Beyond him lay the forest of La Bruine, red in the slanting rays of the setting sun. Beyond this the road swung into the Morteyn road, that lay cool and moist along the willows that bordered the river Lisse.

The sun glided behind the woods as he reached the bridge that crosses the Lisse, and the evening glow on feathery willow and dusty alder turned stem and leaf to shimmering rose.

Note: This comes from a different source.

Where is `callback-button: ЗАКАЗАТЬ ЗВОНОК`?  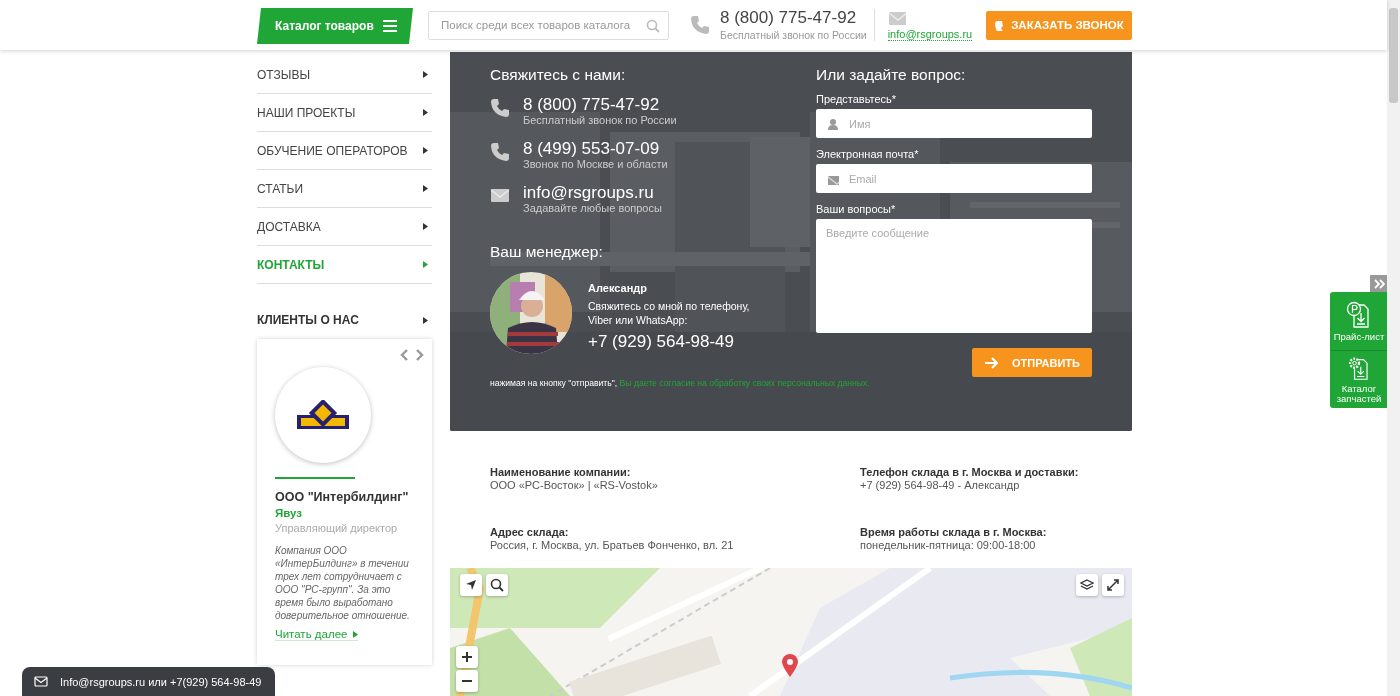 callback-button: ЗАКАЗАТЬ ЗВОНОК is located at coordinates (1059, 25).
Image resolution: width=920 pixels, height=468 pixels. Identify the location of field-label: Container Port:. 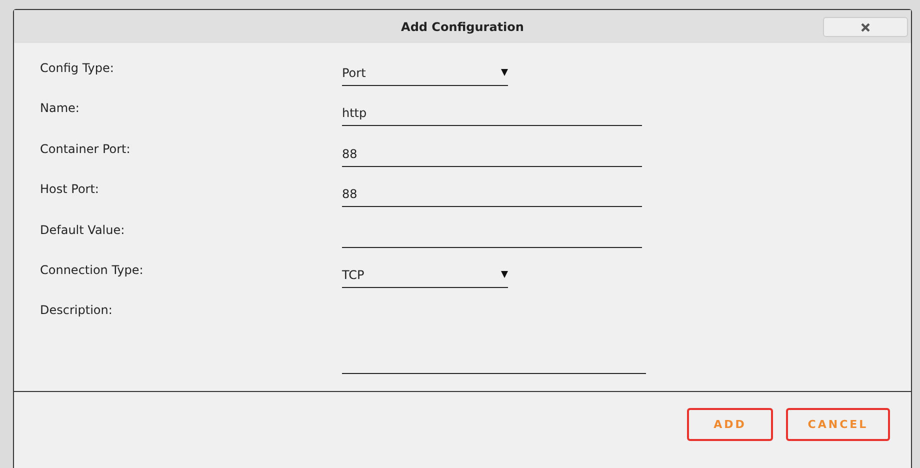
(86, 149).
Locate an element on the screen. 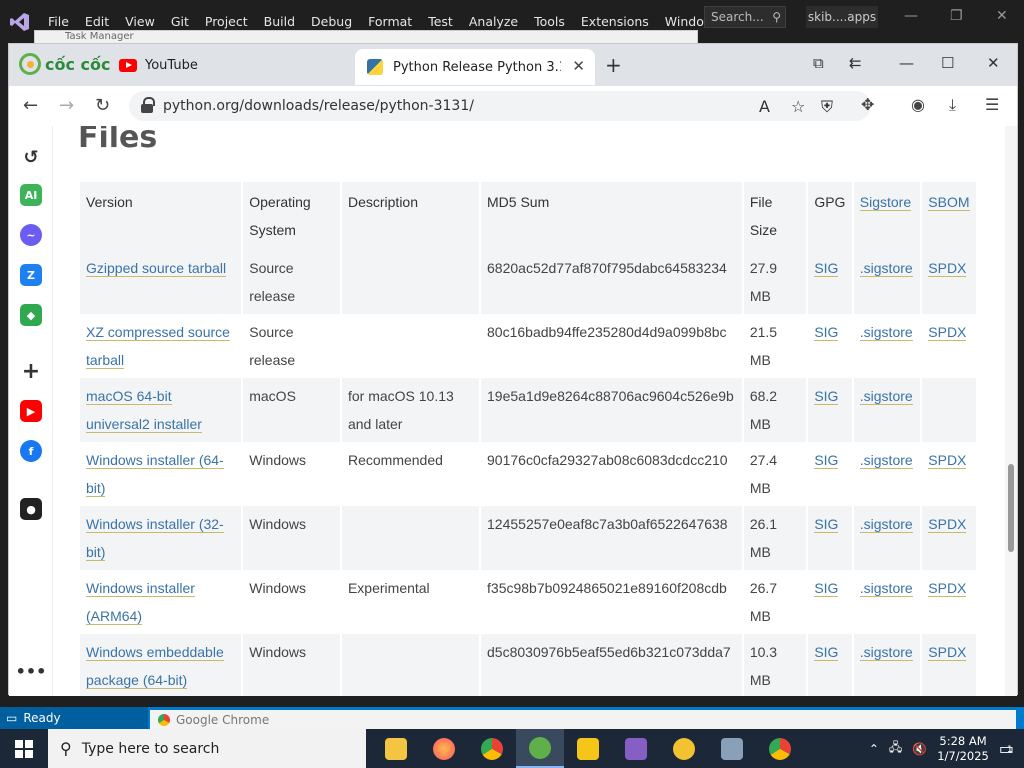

It was seven o'clock, and he knew that he could keep his word to Lorraine. And now, too, he began to feel the fatigue of the day and the strain of the last two hours. In his excitement he had not noticed that two bullets had passed through his jacket, one close to the pocket, one ripping the gun-pads at the collar. The horse, too, was bleeding from the shoulder where a long raw streak traced the flight of a grazing ball.

His face was pale and serious when, at evening, he rode into the porte-cochère of the Château de Nesville and dismounted, stiffly. He was sore, fatigued, and covered with dust from cap to spur; his eyes, heavily ringed but bright, roamed restlessly from window to porch.

"I've kept my faith," he muttered to himself--"I've kept my faith, anyway." But now he began to understand what might follow if he, a foreigner and a non-combatant, was ever caught by the 11th regiment of Uhlans. It sickened him when he thought of what he had done; he could find no excuse for himself--not even the shots that had come singing about his ears. Who was he, a foreigner, that he should shoot down a brave German cavalryman who was simply following instructions? His promise to Lorraine? Was that sufficient excuse for taking human life? Puzzled, weary, and profoundly sad, he stood thinking, undecided what to do. He knew that he had not killed the Uhlan outright, but, whether or not the soldier could recover, he was uncertain. He, who had seen the horrors of naked, gaping wounds at Sadowa--he who had seen the pitiable sights of Oran, where Chanzy and his troops had swept the land in a whirlwind of flame and sword--he, this same cool young fellow, could not contemplate that dusty figure in the red road without a shudder of self-accusation--yes, of self-disgust. He told himself that he had fired too quickly, that he had fired in anger, not in self-protection. He felt sure that he could have outridden the Uhlan in the end. Perhaps he was too severe on himself; he did not think of the fusillade at his back, his coat torn by two bullets, the raw furrow on his horse's shoulder. He only asked himself whether, to keep his promise, he was justified in what he had done, and he felt that he had acted hastily and in anger, and that he was a very poor specimen of young men. It was just as well, perhaps, that he thought so; the sentiment under the circumstances was not unhealthy. Moreover, he knew in his heart that, under any conditions, he would place his duty to Lorraine first of all. So he was puzzled and tired and unhappy when Lorraine, her arms full of brook-lilies, came down the gravel drive and said: "You have kept your faith, you shall wear a lily for me; will you?"